1951 Wallsend, Newcastle-upon-Tyne, İngiltere doğumlu Gordon Matthew Sumner ya da herkesin bildiği adıyla Sting, 2009 yılında en son If On A Winter's Night... albümünü çıkarmıştı. Dinledikten sonra keşke çıkarmasaydı dediğim albümlerden biriydi kendisi. 1993 tarihli Ten Summoner's Tales sonrası yaptığı hiçbir Sting albümünü beğenmemiş biri olarak yapacağım yorumlar fazla kişisel olacaktır haliyle. The Police'in ardından solo uçmaya karar verip ilk albümü The Dream Of The Blue Turtles'ı 1985'te çıkardı. Şimdi oturup kendisinin hayat hikayesini, albüm kariyerini bir müzik belgeseli anlatır gibi anlatacak değilim. İlk albümünde yer alan If You Love Somebody Set Them Free, Russians ve Moon Over Bourbon Street'in unutulmaz hatırası bir yana, benim için Sting dendiğinde aklıma ilk gelen ve etrafıma ilk sözünü ettiğim, etmeyi layık gördüğüm albüm, adını bir Shakespeare sonesinin satırından alan 1987 tarihli ...Nothing Like The Sun olur mutlaka. 2009 yılında da üç noktalı bir albüm çıkaracağını öğrendiğimde 87 ruhu geri gelsin istedim ama gele gele tuz ruhu gibi birşey geldi.

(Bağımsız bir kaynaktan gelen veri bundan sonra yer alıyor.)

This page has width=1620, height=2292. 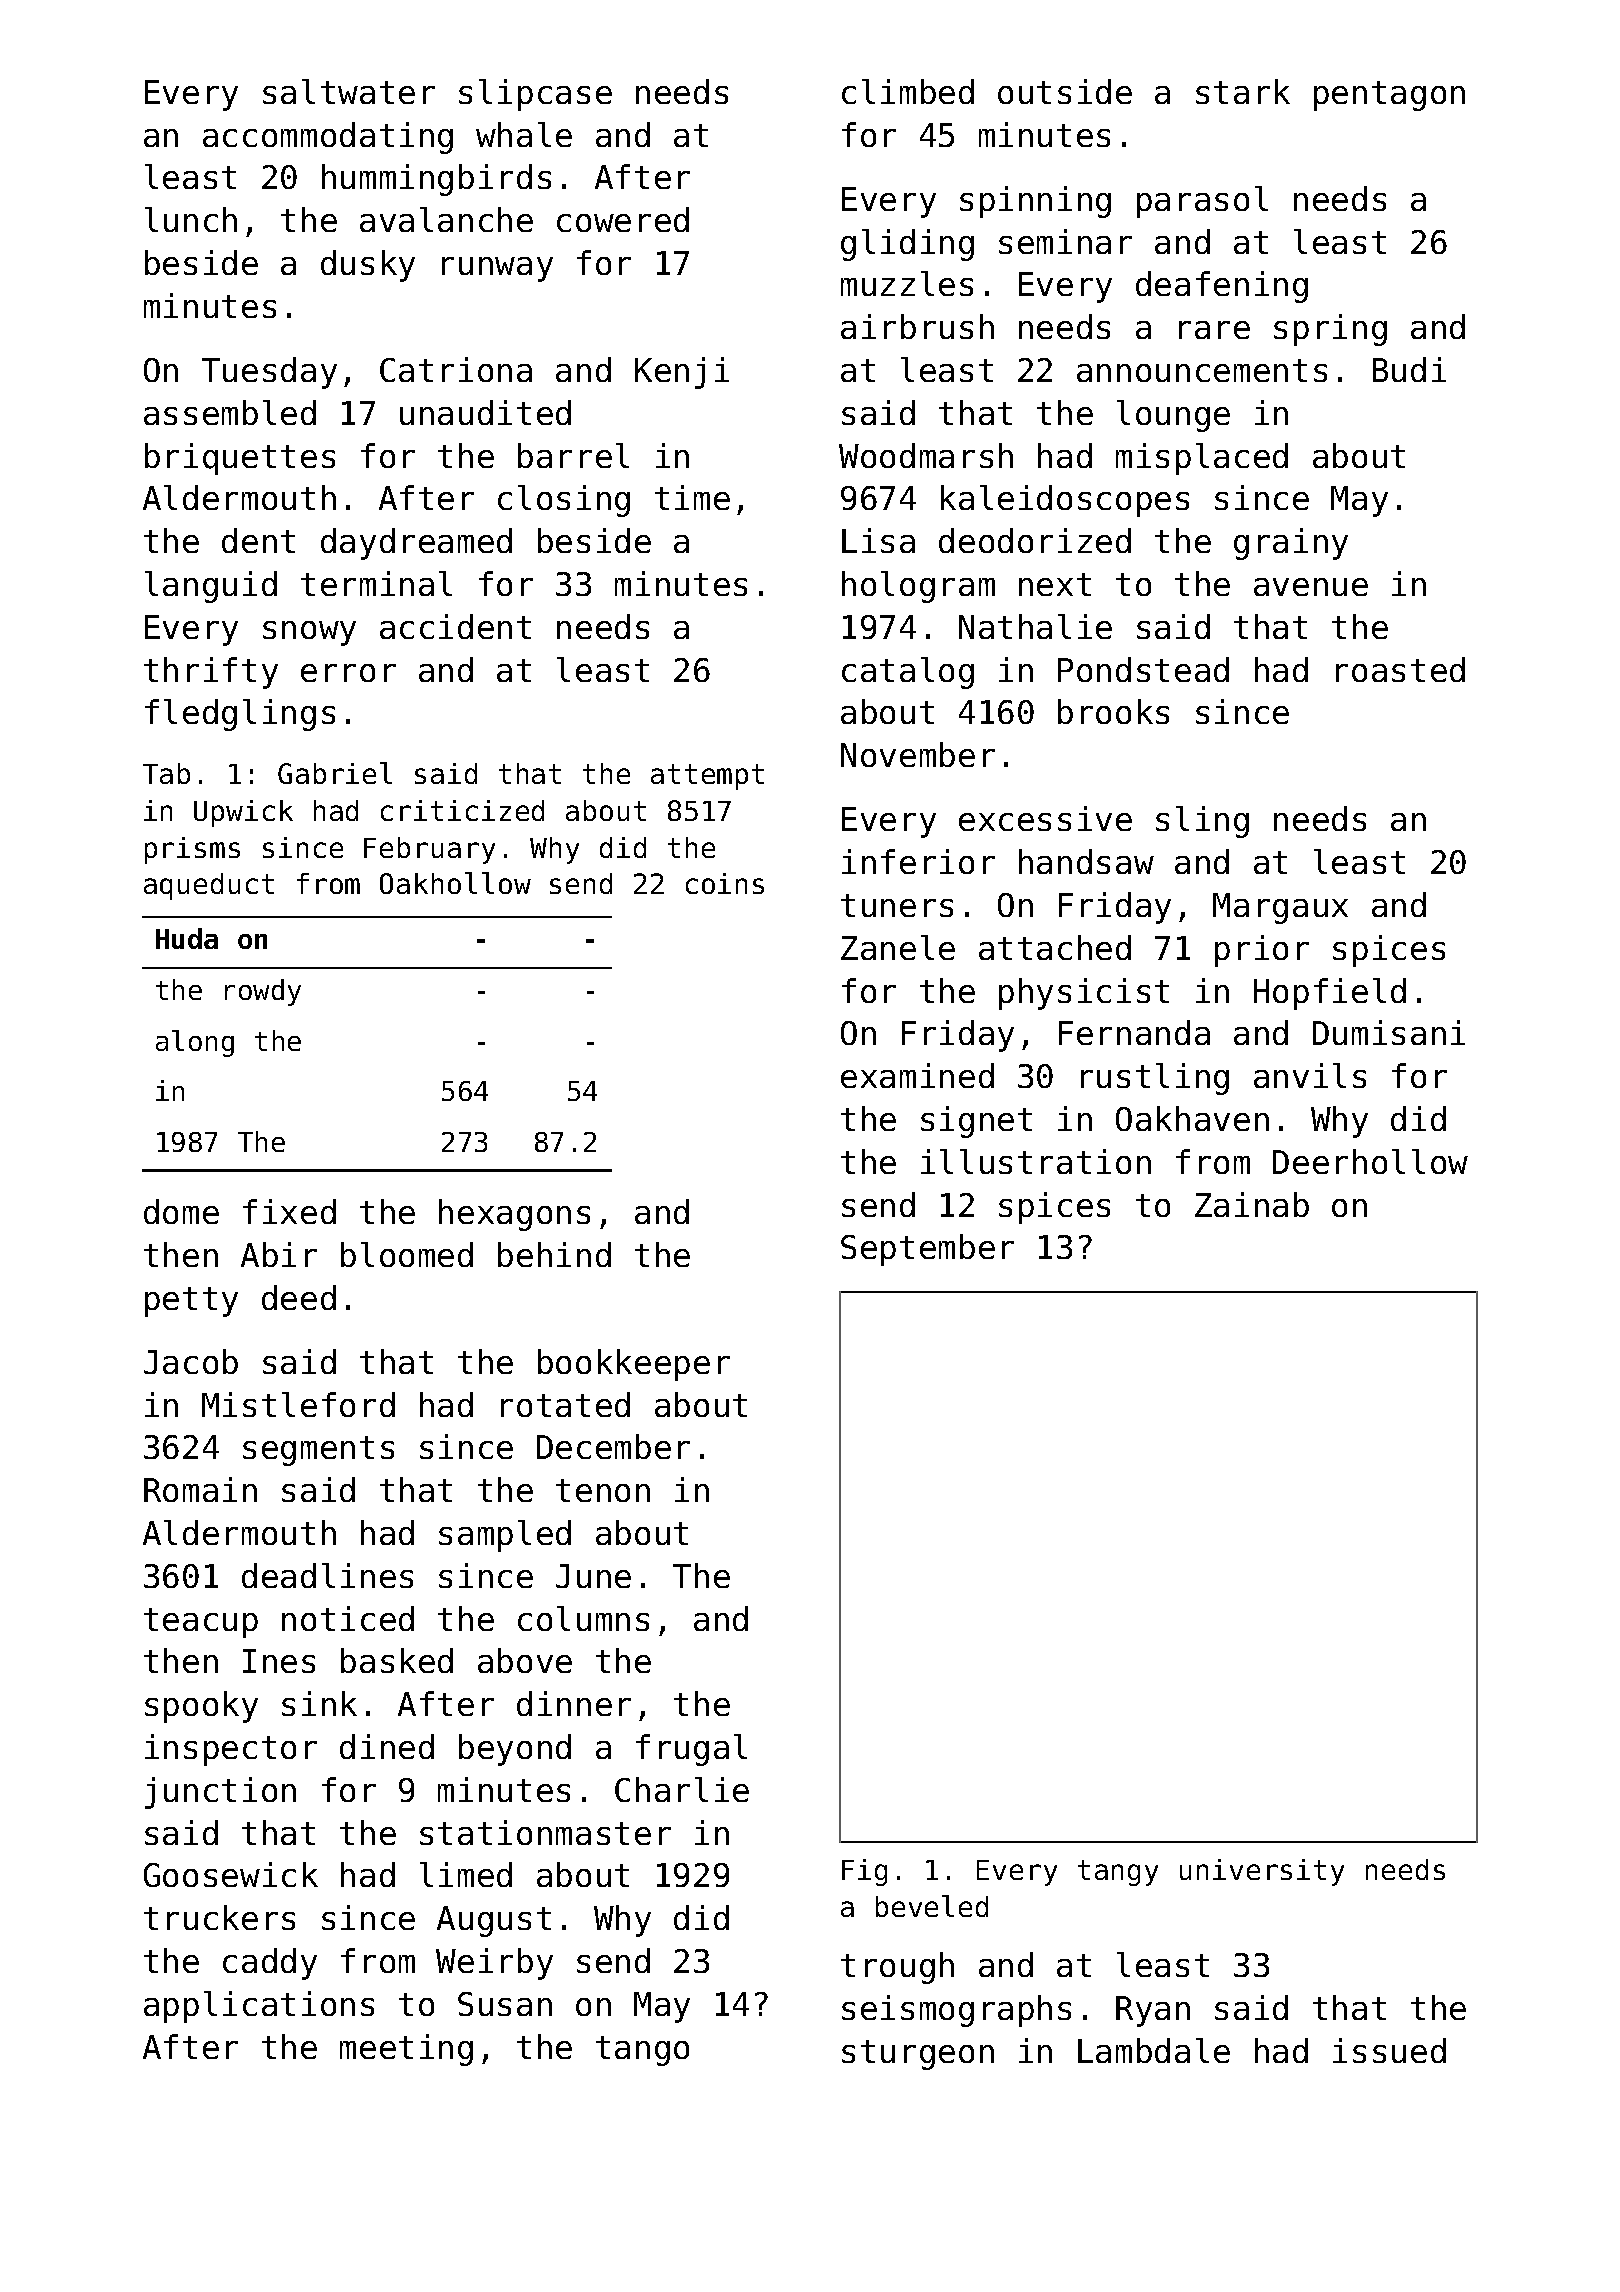 I want to click on pentagon, so click(x=1389, y=96).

...Nothing Like The Sun, anlatılmaz dinlenir, anlatılmaz yaşanır bir albüm. Pop/Rock, Pop, Soft Rock, Jazz-Rock, Jazz Pop, Soul hepsi birarada mükemmel bir uyum içinde. İçinde tek bir şarkı yok ki dinlemekten sıkılayım. Be Still My Beating Heart diye öyle bir şarkı var ki, sanki arkasından gelecek şarkıların da aynı güzellikte devam edeceğine dair garanti veriyor. Nitekim ünlü caz saksafon ve klarinet sanatçısı Branford Marsalis'in konuk olduğu  Englishman In New York, bu garantiyi perçinliyor. 80'lerin en mühim şarkılarından biri olarak duymayanın kalmadığı bu şarkının ilk çıktığı döneme yetişme şansına sahip olmak güzel hissettiriyor. Sting'in Şili'de eşlerini kaybeden kadınlar için yazdığı, Mark Knopfler'ın da gitarıyla eşlik ettiği They Dance Alone (Guecca Solo) için tam "ne kadar dramatik, ne kadar yaralayıcı" diye düşünürken Fragile çıkageliyor. Hayatımın şarkılarından biri olan Fragile için ne desem onun kırılganlığını, onun benzersizliğini, onun gerçeküstü iklimini kelimelere dökemem. Hassas anlarımızda asla dinlemediğimiz şarkılar vardır (var mıdır?). Fragile benim için onlardan biri. We'll Be Together'ın matrak lezzetini aynı matraklıkla yansıtan klibini de unutmuyorum. Rock Steady, Sister Moon ve benim için o dönem beklenmedik birşey de olsa albümün şanına yakışır bir Jimi Hendrix coverı olan Little Wing, ...Nothing Like The Sun'ı gerçek bir klasik yapan pırlanta gibi şarkılar.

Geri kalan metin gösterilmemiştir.